Brève explication de texte du tweet suivant, signé @crapules et relayé par @NathalieNassif : «Le sénat est comme devenu un grenier de cossins qui ne servent plus à rien mais qu’on [n’]ose pas mettre au chemin.»
«Le sénat» ? Il s’agit de la chambre haute du parlement canadien, dont les membres, par exemple l’ex-entraîneur de hockey Jacques Demers, ci-devant (?) analphabète, sont nommés par le gouvernement en poste. Synonyme, à tort ou à raison, de sinécure.
«Comme» ? Sous l’influence de l’anglais (like), grand euphémiseur tout usage.
«Cossins» ? Définition de notre Dictionnaire québécois instantané (2004) :
Ça ne vaut pas grand-chose, mais il y en a généralement beaucoup. «Les cossins de madame Marois» (la Presse, 31 mars 2001). «Pour en finir avec les cossins…» (la Presse, 24 décembre 2001) «Divins cossins» (le Devoir, 20 juin 2003).
«Mettre au chemin» ? Voilà qui est plus rare : sortir les ordures. Cet archaïsme n’a pas la fortune de «comme» ou de «cossins».

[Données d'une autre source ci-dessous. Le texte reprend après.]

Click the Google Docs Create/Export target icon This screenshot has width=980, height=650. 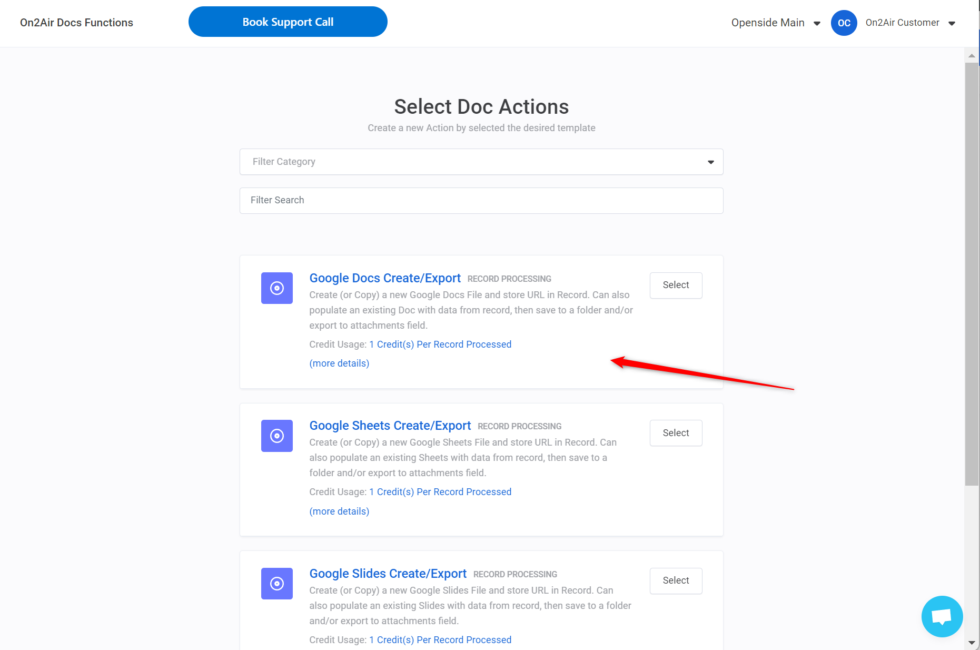tap(276, 288)
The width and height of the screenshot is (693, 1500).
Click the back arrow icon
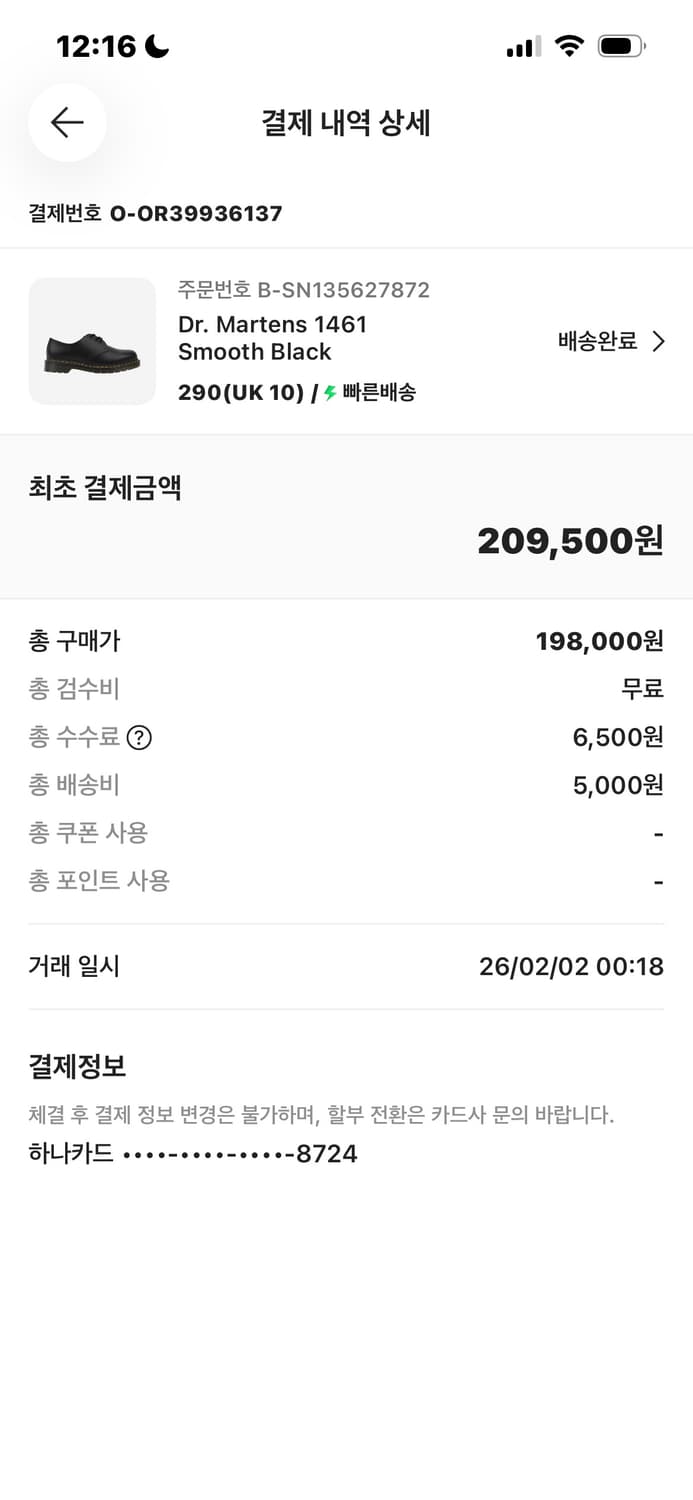66,122
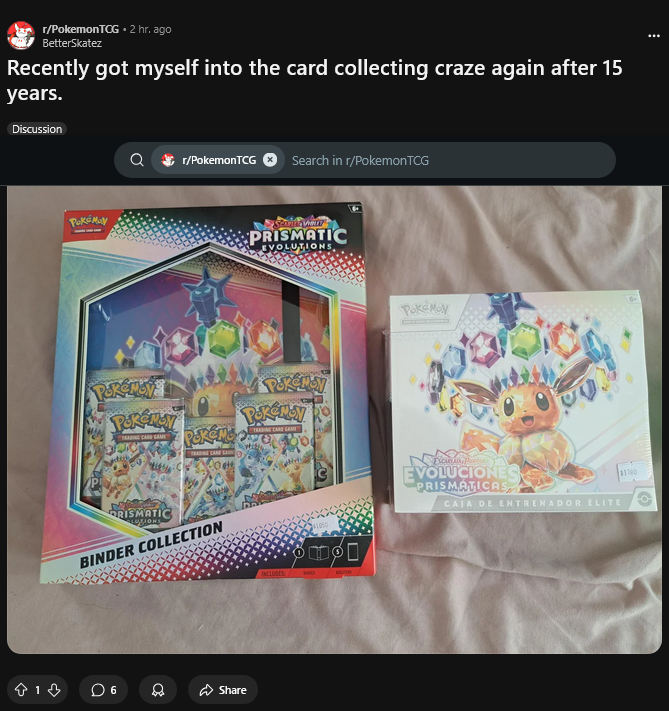Open the r/PokemonTCG subreddit link

[x=80, y=29]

La preuve est faite une fois de plus : on peut dire beaucoup de choses en moins de 140 caractères.
[Complément du 26 mai 2015]
Des exemples de (mettre) au chemin en littérature ? Évidemment.

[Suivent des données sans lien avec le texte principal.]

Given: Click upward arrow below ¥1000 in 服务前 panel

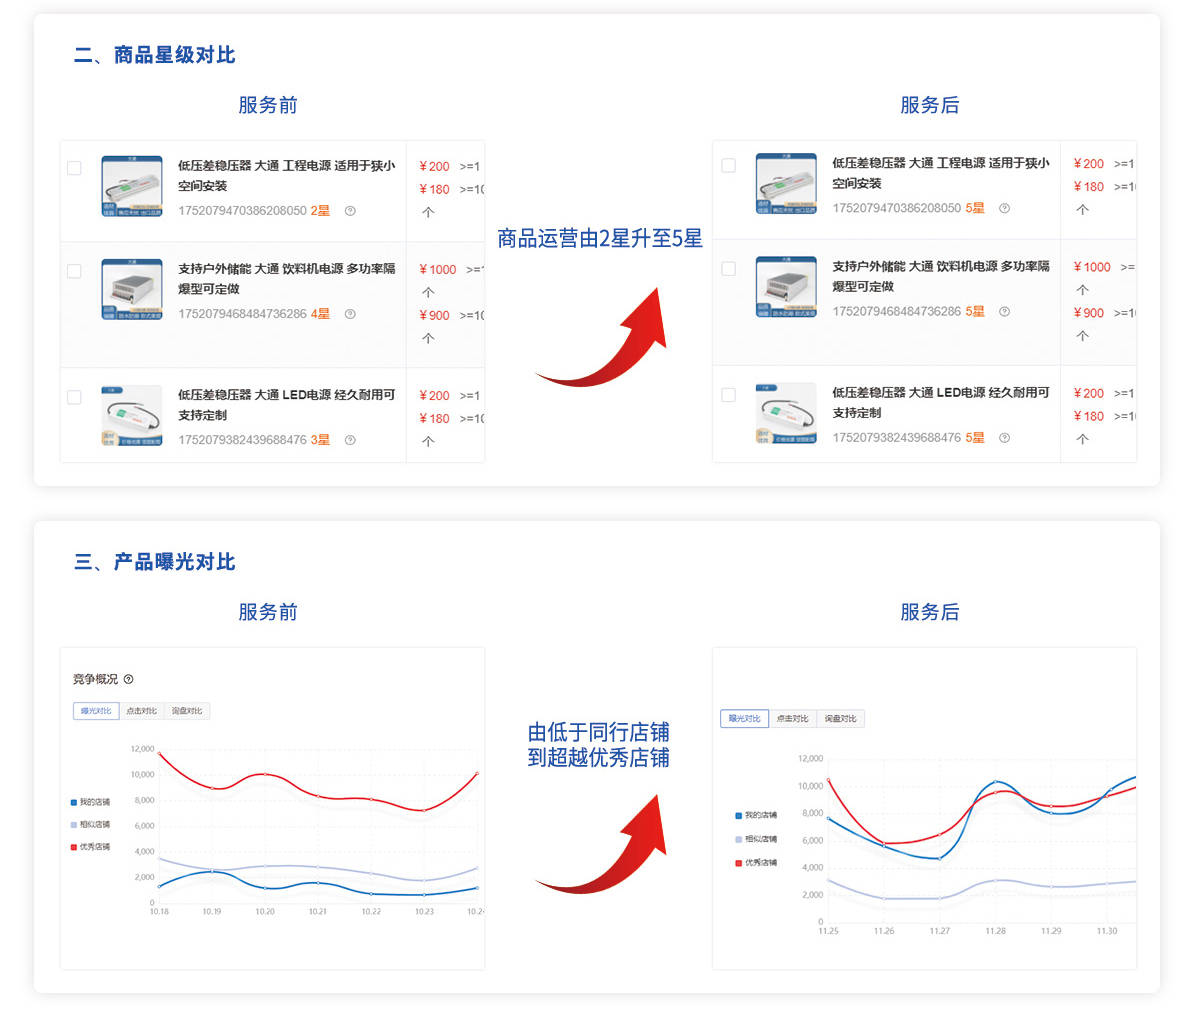Looking at the screenshot, I should (429, 292).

«Elle ne cessait de rapporter des trésors qu’elle trouvait au chemin pour les retaper dans sa chambre» (Chanson française, p. 85).

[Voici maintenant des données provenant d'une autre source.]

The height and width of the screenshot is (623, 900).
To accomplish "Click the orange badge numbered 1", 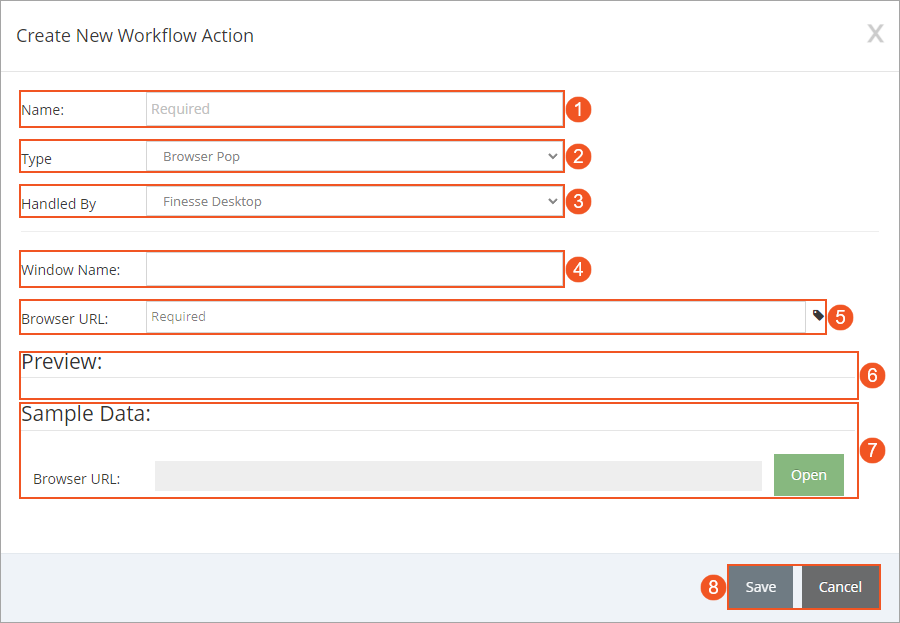I will click(578, 109).
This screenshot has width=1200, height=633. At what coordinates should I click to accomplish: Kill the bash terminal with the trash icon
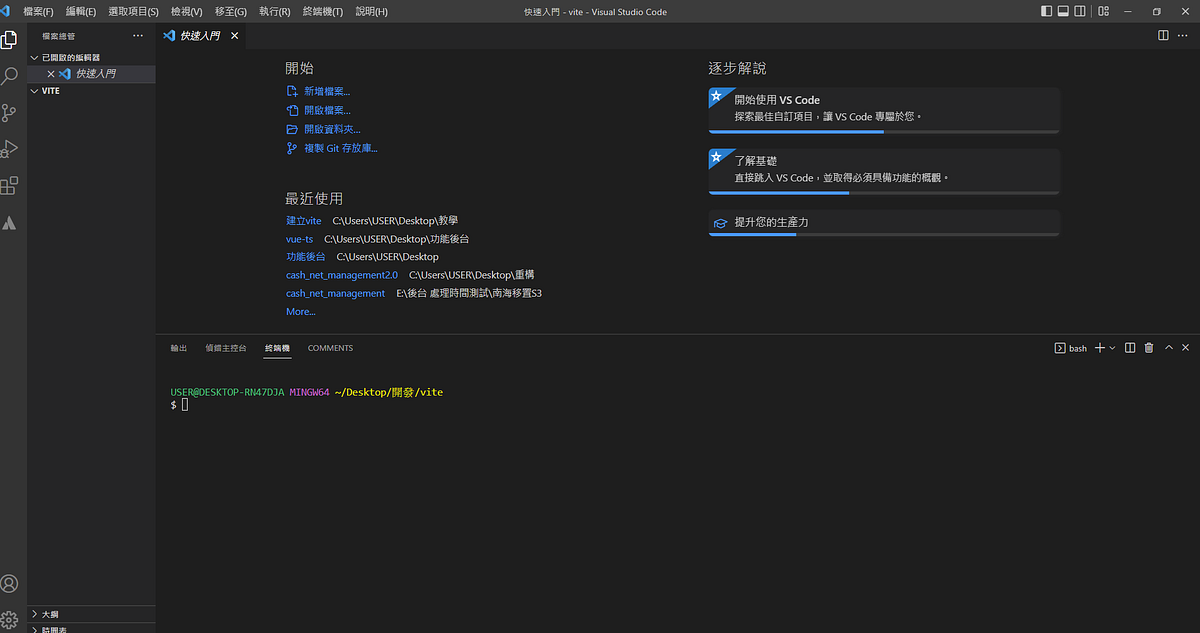pos(1148,347)
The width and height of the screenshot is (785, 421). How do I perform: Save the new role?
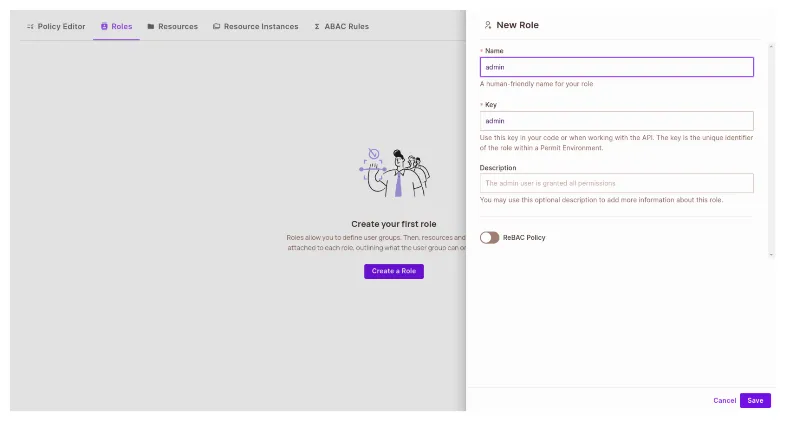pyautogui.click(x=755, y=400)
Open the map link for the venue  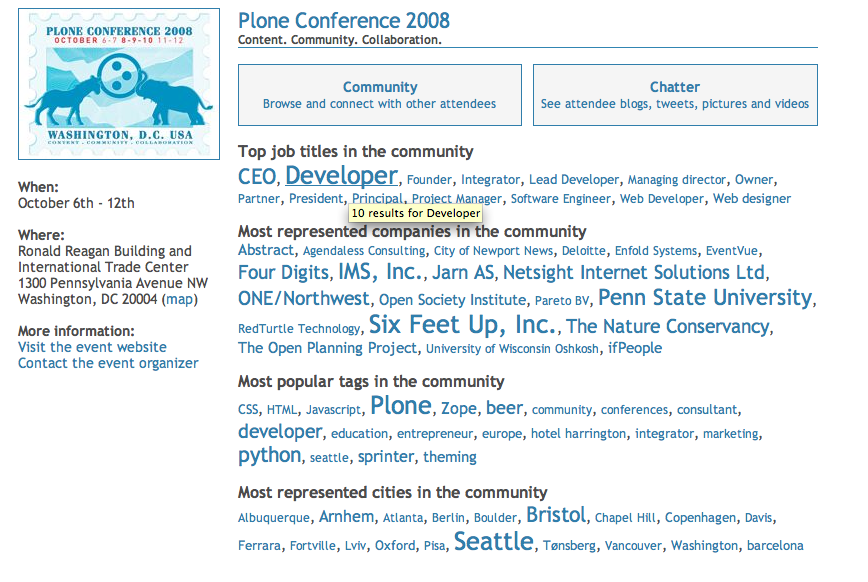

«Fatiguées, les tantes me mirent au chemin dans une chaise pliante un vendredi matin» (Parents et amis sont invités à y assister, p. 174).
«Il a enterré ses armes dans la cour (il ne pouvait quand même pas les mettre au chemin le jour des vidanges)» (le Feu de mon père, p. 59).
[Complément du 3 juillet 2017]
Il y a plus radical, par exemple chez le Sébastien La Rocque du roman Un parc pour les vivants (2017) : «Son nouvel aspirateur, un Bissell DigiPro à capteur numérique qui règle automatiquement la puissance d’aspiration, se révèle une pure merveille. Pourquoi avoir attendu si longtemps avant de se débarrasser du vieil engin de maman et de le foutre au chemin ?» (p. 36)
[Complément du 2 avril 2023]
Vu aujourd’hui, dans le cadre de l’excellente exposition «Hochelaga. Montréal en mutation», de Joannie Lafrenière, au Musée McCord Steward, ce texte, au sujet d’un des personnages de l’exposition, Diane, la serveuse. On y voit que les «cossins» peuvent être «de seconde main» («usagés»).
Références
Bouchard, Hervé, Parents et amis sont invités à y assister. Drame en quatre tableaux avec six récits au centre, Montréal, Le Quartanier, «série QR», 14, 2014, 238 p.
Delisle, Michael, le Feu de mon père. Récit, Montréal, Boréal, 2014, 121 p.
La Rocque, Sébastien, Un parc pour les vivants. Roman, Montréal, Le Cheval d’août, 2017, 167 p.
Létourneau, Sophie, Chanson française. Roman, Montréal, Le Quartanier, «série QR», 70, 2013, 178 p.
Melançon, Benoît, en collaboration avec Pierre Popovic, Dictionnaire québécois instantané, Montréal, Fides, 2004 (deuxième édition revue, corrigée et full upgradée), 234 p. Illustrations de Philippe Beha. Édition de poche : Montréal, Fides, coll. «Biblio-Fides», 2019, 234 p.